1. Calculate **95% confidence intervals** for all models (bootstrap method)
2. Perform **hypothesis testing**: H₁ (CrossViT vs baselines)
3. Apply **Bonferroni correction** for multiple comparisons (α' = 0.01)
4. Calculate **effect sizes** (Cohen's d)
5. Generate **APA-formatted tables** for thesis

---

## Hypotheses

**H₁ (Primary):** CrossViT-Tiny achieves significantly higher accuracy than CNN baselines (ResNet-50, DenseNet-121, EfficientNet-B0) at p < 0.05

**Statistical Tests:**
- Paired t-test (since same train/val/test splits)
- Bonferroni correction: α' = 0.05 / 5 comparisons = 0.01
- Effect size: Cohen's d

---

In [None]:
# Standard imports
import os, sys, warnings
from pathlib import Path
import numpy as np
import pandas as pd
import matplotlib.pyplot as plt
import seaborn as sns
from scipy import stats
from scipy.stats import ttest_rel, ttest_ind

warnings.filterwarnings('ignore')
plt.style.use('seaborn-v0_8-darkgrid')

print("[OK] Imports complete")

In [None]:
# Configuration
RESULTS_DIR = Path("../experiments/phase2_systematic/results/metrics")
OUTPUT_DIR = Path("../experiments/phase3_analysis/statistical_validation")
OUTPUT_DIR.mkdir(parents=True, exist_ok=True)

models = {
    'CrossViT-Tiny': 'crossvit_results.csv',
    'ResNet-50': 'resnet50_results.csv',
    'DenseNet-121': 'densenet121_results.csv',
    'EfficientNet-B0': 'efficientnet_results.csv',
    'ViT-Tiny': 'vit_results.csv',
    'Swin-Tiny': 'swin_results.csv'
}

ALPHA = 0.05
N_COMPARISONS = 5  # CrossViT vs 5 baselines
BONFERRONI_ALPHA = ALPHA / N_COMPARISONS

print(f"Significance level: α = {ALPHA}")
print(f"Bonferroni-corrected α' = {BONFERRONI_ALPHA:.4f}")

## 1. Load All Results

In [None]:
# Load all model results
results = {}
for model_name, csv_file in models.items():
    df = pd.read_csv(RESULTS_DIR / csv_file)
    results[model_name] = df['test_acc'].values
    print(f"{model_name:20s}: {df['test_acc'].values}")

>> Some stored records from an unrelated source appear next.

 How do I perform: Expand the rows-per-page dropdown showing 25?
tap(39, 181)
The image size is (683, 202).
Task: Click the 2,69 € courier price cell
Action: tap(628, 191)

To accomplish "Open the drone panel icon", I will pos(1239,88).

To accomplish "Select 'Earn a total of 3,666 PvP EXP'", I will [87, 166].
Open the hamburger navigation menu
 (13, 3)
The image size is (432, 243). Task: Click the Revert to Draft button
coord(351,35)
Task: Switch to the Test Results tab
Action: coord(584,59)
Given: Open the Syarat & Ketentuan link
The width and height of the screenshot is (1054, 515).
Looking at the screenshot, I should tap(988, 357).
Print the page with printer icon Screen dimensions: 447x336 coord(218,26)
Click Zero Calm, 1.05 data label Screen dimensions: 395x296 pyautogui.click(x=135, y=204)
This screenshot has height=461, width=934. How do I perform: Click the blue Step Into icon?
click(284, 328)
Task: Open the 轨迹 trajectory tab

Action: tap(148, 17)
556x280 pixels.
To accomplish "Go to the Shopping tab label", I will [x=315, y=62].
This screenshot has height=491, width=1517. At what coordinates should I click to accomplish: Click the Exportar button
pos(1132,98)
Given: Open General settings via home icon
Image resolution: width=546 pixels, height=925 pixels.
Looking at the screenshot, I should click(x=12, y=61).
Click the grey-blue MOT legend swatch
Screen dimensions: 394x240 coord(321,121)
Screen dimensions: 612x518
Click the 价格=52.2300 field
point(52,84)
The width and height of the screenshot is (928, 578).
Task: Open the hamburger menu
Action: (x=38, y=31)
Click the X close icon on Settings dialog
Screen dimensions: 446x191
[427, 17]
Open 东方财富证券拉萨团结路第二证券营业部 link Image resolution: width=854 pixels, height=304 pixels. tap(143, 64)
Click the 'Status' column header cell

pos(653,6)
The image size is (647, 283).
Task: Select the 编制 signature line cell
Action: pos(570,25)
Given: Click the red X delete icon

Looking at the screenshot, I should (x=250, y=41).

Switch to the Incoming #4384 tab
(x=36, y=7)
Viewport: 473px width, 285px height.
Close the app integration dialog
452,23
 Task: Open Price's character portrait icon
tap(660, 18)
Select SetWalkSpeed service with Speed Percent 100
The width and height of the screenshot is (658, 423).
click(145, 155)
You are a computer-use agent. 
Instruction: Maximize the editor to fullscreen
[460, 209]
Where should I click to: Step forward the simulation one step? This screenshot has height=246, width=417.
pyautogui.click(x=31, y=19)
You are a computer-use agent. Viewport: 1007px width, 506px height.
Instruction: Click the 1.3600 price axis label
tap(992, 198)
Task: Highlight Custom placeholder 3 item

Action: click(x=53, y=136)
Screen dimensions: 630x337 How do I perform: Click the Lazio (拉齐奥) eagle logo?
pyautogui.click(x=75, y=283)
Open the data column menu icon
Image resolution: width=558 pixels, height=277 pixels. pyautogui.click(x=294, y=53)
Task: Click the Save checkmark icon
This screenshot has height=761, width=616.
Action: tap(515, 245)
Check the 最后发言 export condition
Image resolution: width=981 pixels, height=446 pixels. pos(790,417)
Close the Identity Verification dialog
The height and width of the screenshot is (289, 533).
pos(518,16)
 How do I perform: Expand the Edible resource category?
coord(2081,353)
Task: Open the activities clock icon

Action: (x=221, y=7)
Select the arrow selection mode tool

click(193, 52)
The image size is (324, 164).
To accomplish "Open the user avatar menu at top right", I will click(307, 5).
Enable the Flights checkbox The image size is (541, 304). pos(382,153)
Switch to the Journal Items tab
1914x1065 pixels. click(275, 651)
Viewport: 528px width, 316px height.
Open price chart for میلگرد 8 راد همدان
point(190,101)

print("\n[OK] All results loaded")

## 2. Calculate 95% Confidence Intervals (Bootstrap)

In [None]:
def bootstrap_ci(data, n_bootstrap=10000, confidence=0.95):
    """
    Calculate bootstrap confidence interval.
    
    Args:
        data: Array of accuracy values
        n_bootstrap: Number of bootstrap samples
        confidence: Confidence level (default 0.95)
    
    Returns:
        mean, lower_bound, upper_bound
    """
    means = []
    n = len(data)
    
    for _ in range(n_bootstrap):
        sample = np.random.choice(data, size=n, replace=True)
        means.append(np.mean(sample))
    
    means = np.array(means)
    alpha = 1 - confidence
    lower = np.percentile(means, alpha/2 * 100)
    upper = np.percentile(means, (1 - alpha/2) * 100)
    
    return np.mean(data), lower, upper

# Calculate CIs for all models
print("95% CONFIDENCE INTERVALS (Bootstrap, n=10000)")
print("="*70)
print(f"{'Model':<20s} {'Mean':<12s} {'95% CI':<25s}")
print("-"*70)

ci_results = {}
for model_name, accuracies in results.items():
    mean, lower, upper = bootstrap_ci(accuracies)
    ci_results[model_name] = {'mean': mean, 'lower': lower, 'upper': upper}
    print(f"{model_name:<20s} {mean:>6.2f}%     [{lower:>6.2f}%, {upper:>6.2f}%]")

print("\n[OK] Confidence intervals calculated")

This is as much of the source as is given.